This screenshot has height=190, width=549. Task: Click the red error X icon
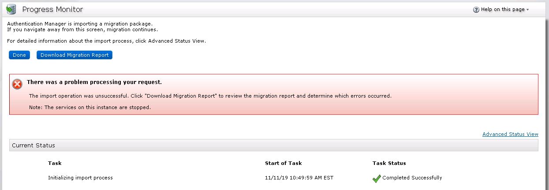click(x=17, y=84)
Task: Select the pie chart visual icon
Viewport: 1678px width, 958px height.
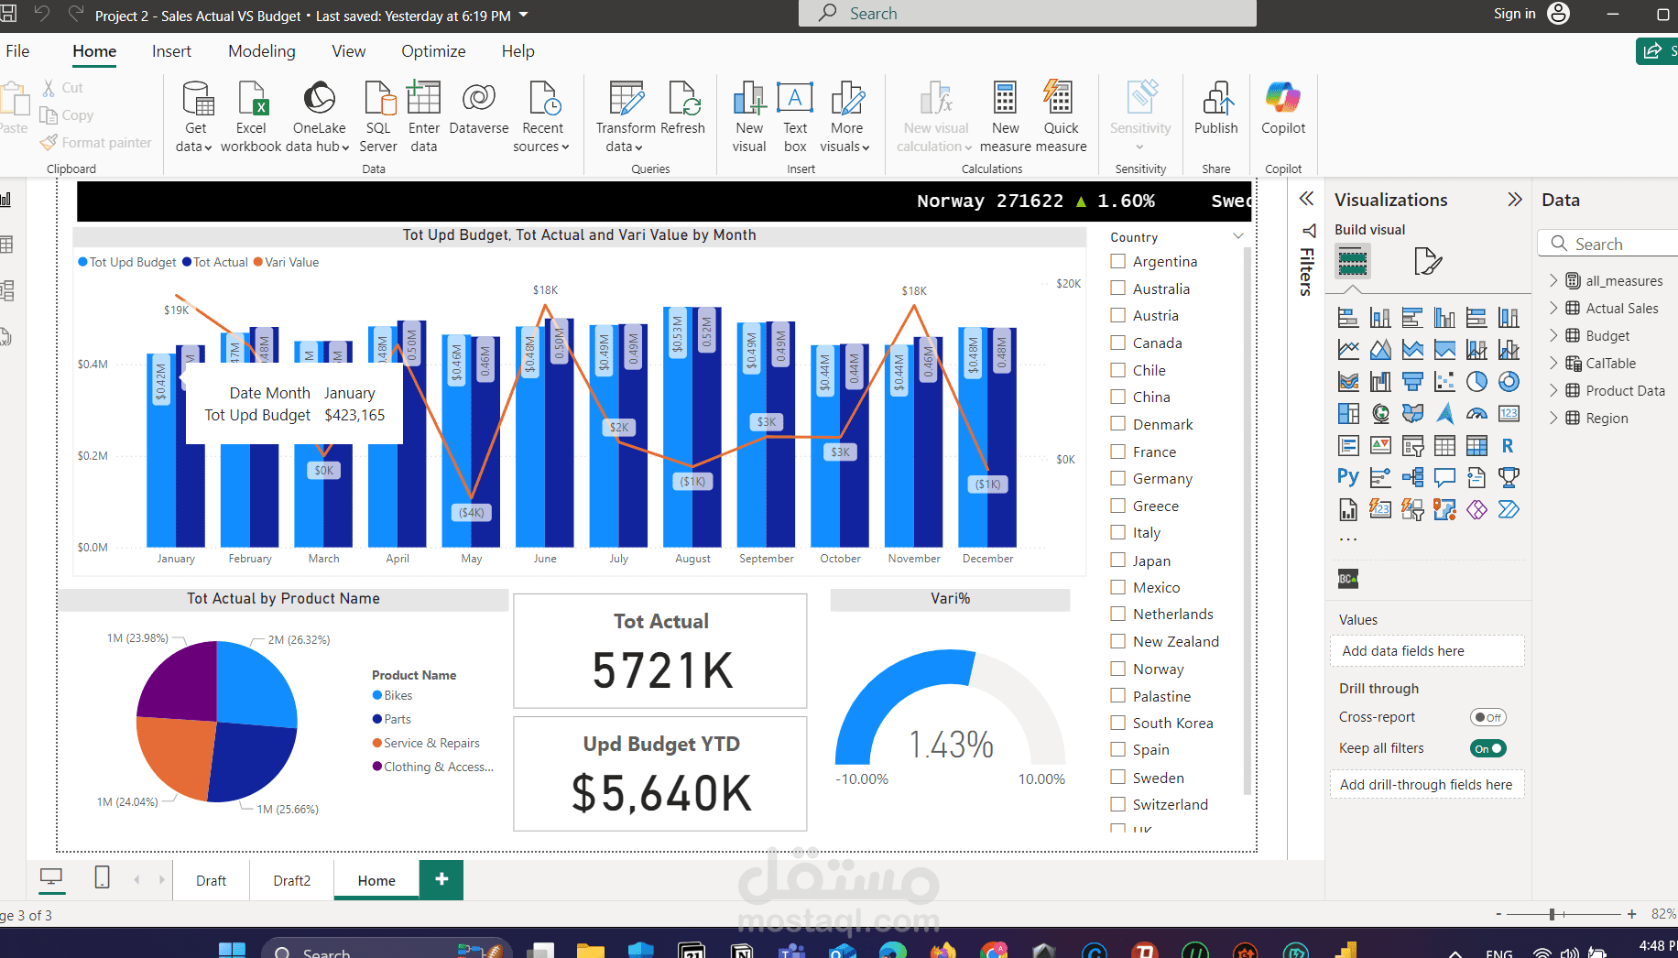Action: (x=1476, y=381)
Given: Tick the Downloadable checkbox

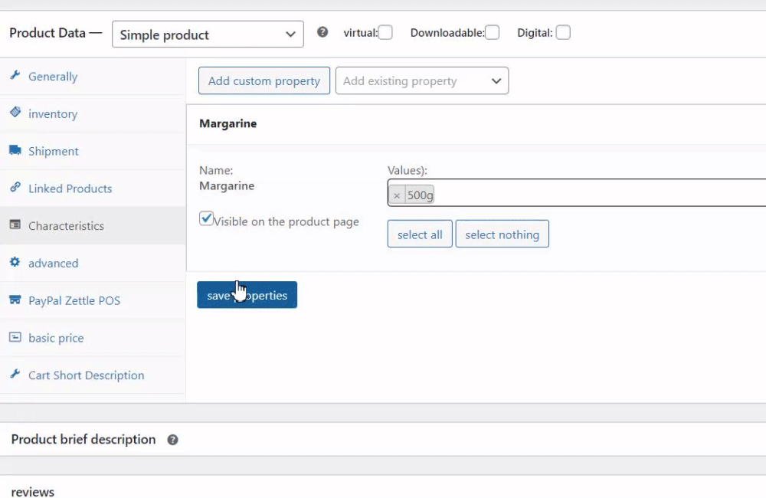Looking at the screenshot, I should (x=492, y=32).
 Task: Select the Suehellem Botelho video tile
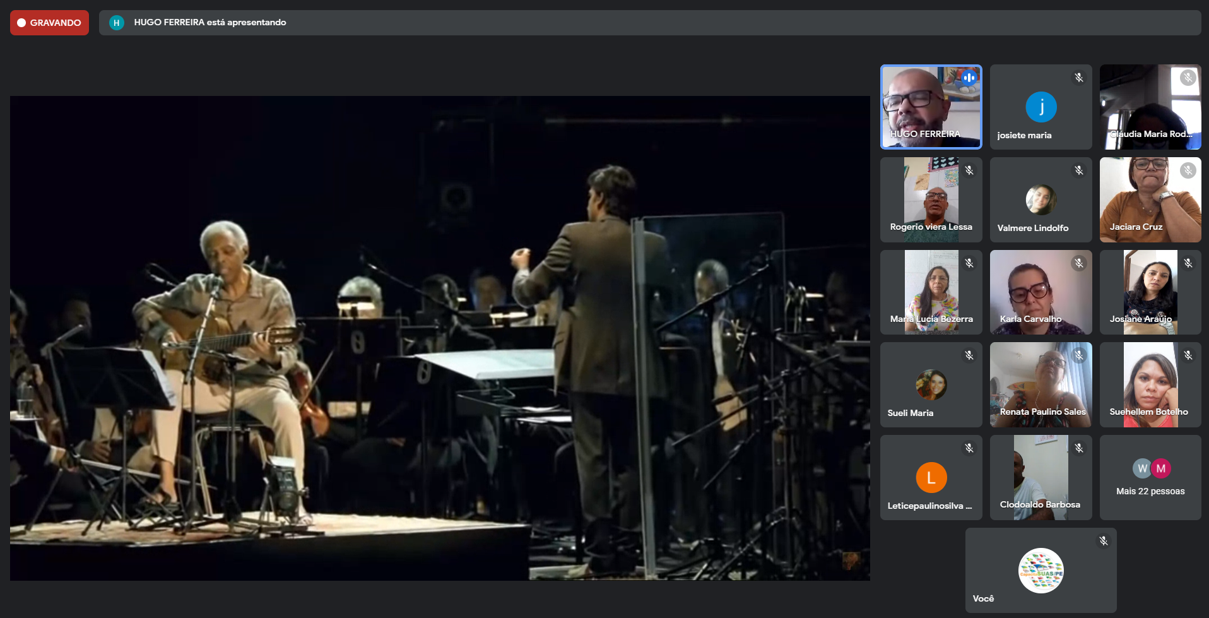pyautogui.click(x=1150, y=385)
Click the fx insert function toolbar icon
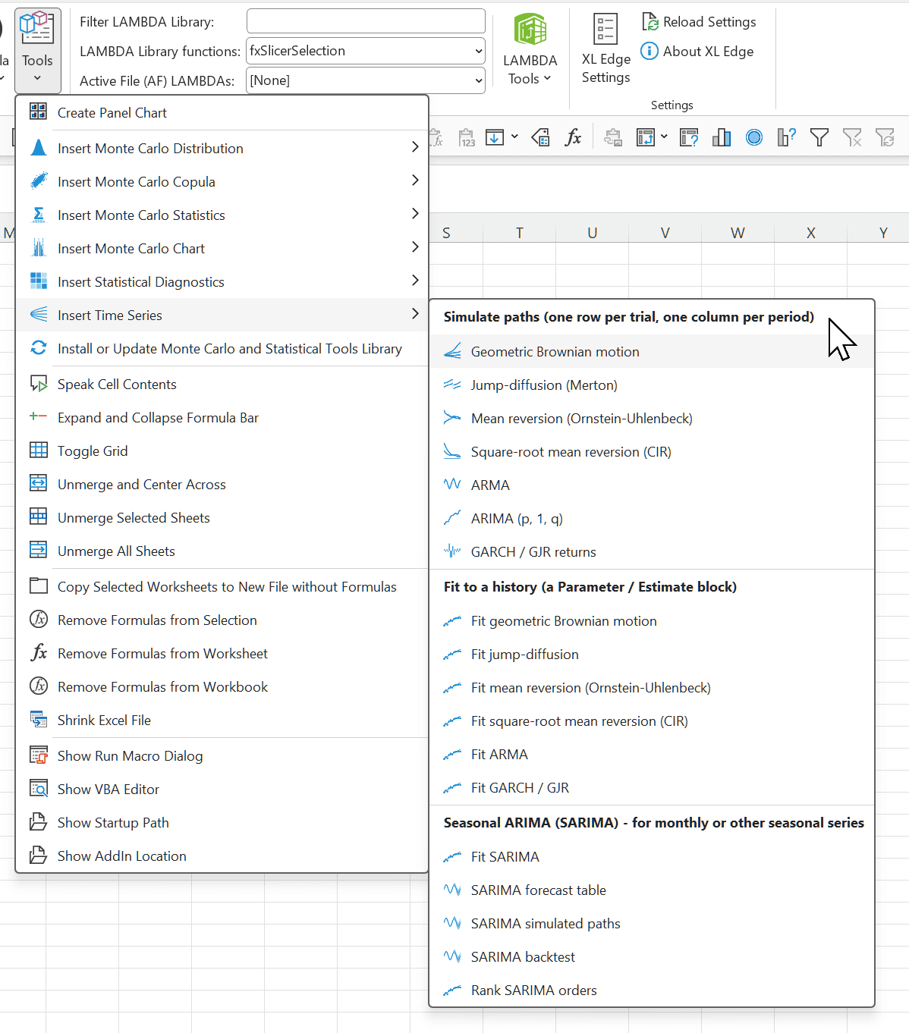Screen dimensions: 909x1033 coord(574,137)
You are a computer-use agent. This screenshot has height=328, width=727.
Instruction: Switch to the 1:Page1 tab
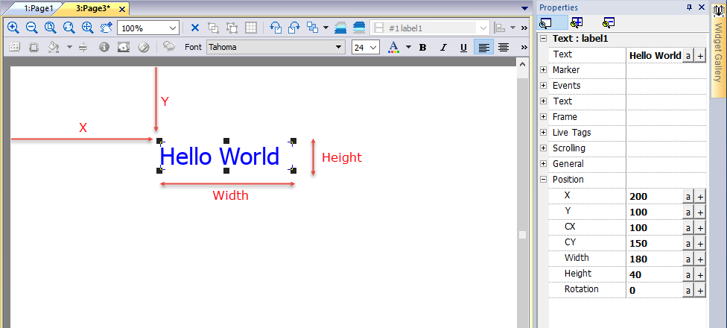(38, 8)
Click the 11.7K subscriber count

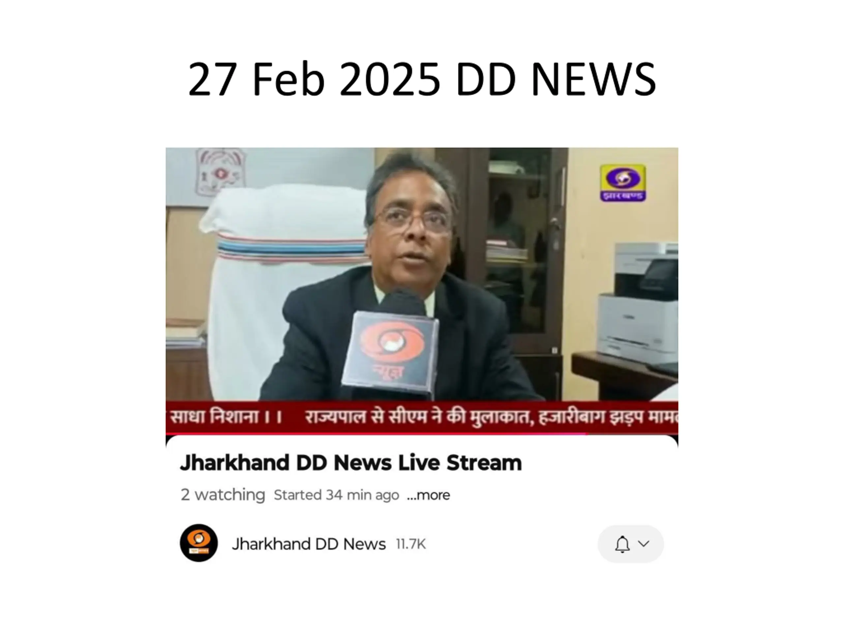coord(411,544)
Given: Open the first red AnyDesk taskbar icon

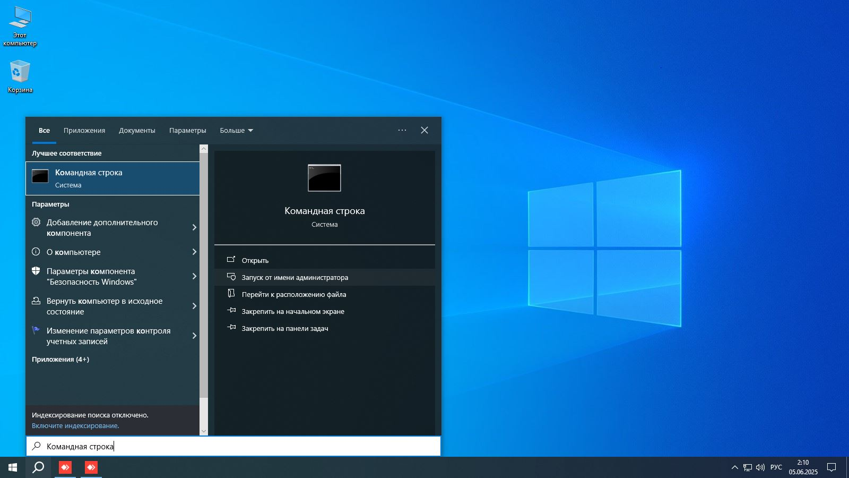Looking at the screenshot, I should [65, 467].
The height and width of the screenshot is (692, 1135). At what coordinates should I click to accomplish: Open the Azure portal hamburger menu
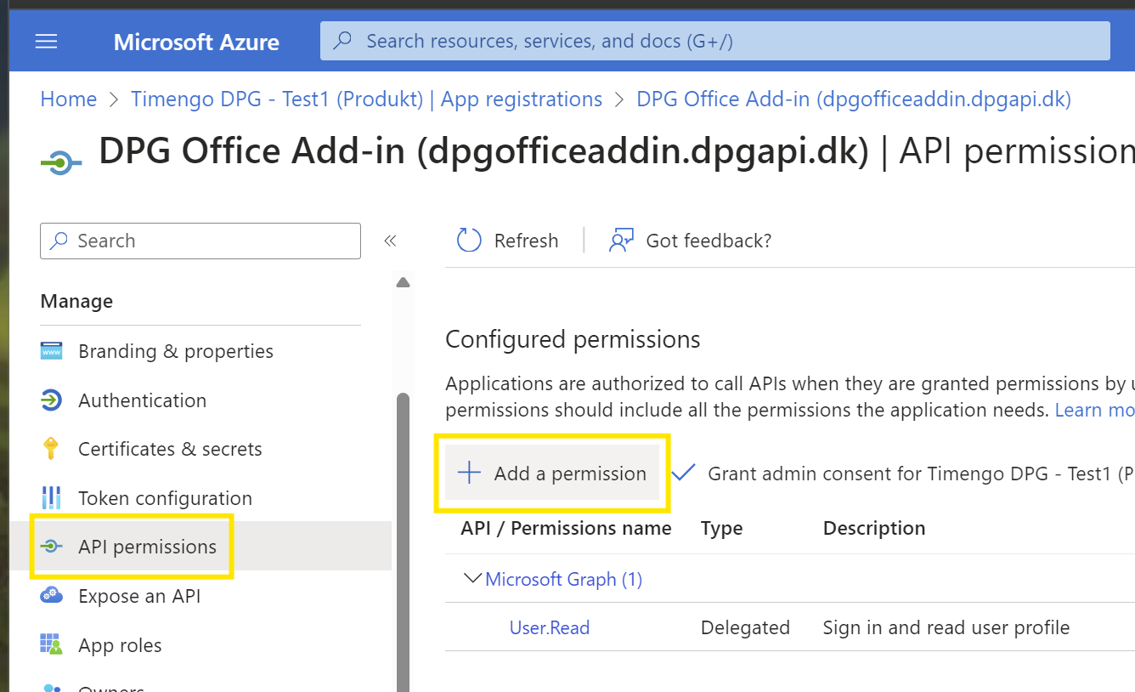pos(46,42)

> Instructions to follow:
None of the pictures belong in the copy; transcribe the rest of the data exactly.

> Finished exercise:
This screenshot has height=190, width=549. Task: Click the red error X icon
click(x=17, y=84)
Task: Select the pie chart visual icon
Viewport: 1678px width, 958px height.
Action: (x=1476, y=381)
Given: Tick the Downloadable checkbox

Looking at the screenshot, I should (x=492, y=32).
 Task: Select the Suehellem Botelho video tile
pyautogui.click(x=1150, y=385)
Click the fx insert function toolbar icon
Screen dimensions: 909x1033 coord(574,137)
You are a computer-use agent. This screenshot has height=328, width=727.
Instruction: Switch to the 1:Page1 tab
(38, 8)
Click the 11.7K subscriber count

coord(411,544)
Given: Open the first red AnyDesk taskbar icon

Looking at the screenshot, I should [65, 467].
The height and width of the screenshot is (692, 1135). At what coordinates should I click to accomplish: Open the Azure portal hamburger menu
pos(46,42)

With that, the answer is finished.